Washington.- El representante republicano de Ohio en el Congreso, Max Miller, comunicó este domingo que no se retirará de su campaña para la reelección en los comicios de medio mandato del próximo 3 de noviembre, a pesar de las denuncias de maltrato presentadas por su exmujer, que incluyen el haberla apuntado con una pistola.
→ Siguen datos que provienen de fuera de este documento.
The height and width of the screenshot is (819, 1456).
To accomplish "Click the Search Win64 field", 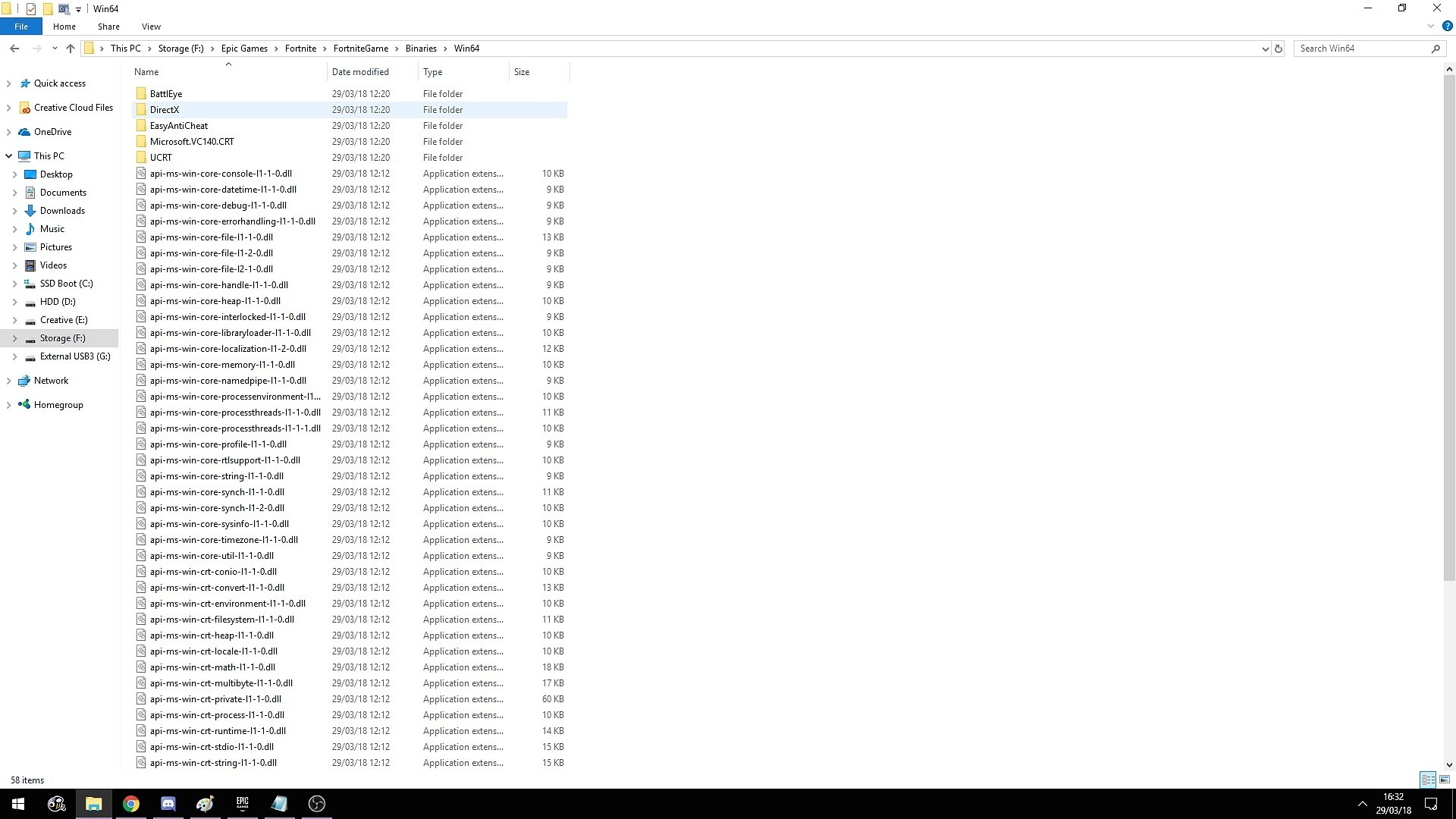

Miller rechazó las acusaciones mediante un video difundido en su cuenta de X.
“No me voy a retirar de esta contienda, voy a ganar en noviembre”, afirmó Miller en el video de casi veinte minutos donde expuso sus razones para seguir adelante.
El congresista señaló que “esta elección va más allá de ganar un escaño para el Partido Republicano en noviembre: se trata de mi familia, de nuestra hija, de preservar nuestros valores y de exigir responsabilidades a los medios y a otras personas que han actuado de manera increíblemente imprudente”.
Su expareja, Emily Moreno, hija del también republicano Bernie Moreno, lo denunció por haberle apuntado con una pistola a la cabeza, quemarle el pecho y el estómago al lanzarle agua caliente, fracturarle la clavícula y provocarle contusiones en el hombro.
Además, según los documentos judiciales, la hija de la pareja le habría dicho a su madre: “Papá te va a matar”.
Miller negó todas las acusaciones y declaró: “Voy a utilizar mi plataforma para exponer los hechos de una manera muy sincera. Y permítanme comenzar con la acusación más dolorosa de todas: nunca he abusado de nuestra hija”.
Las acusaciones de violencia doméstica ponen en riesgo el escaño de Ohio para el Partido Republicano, el cual antes del escándalo se consideraba seguro.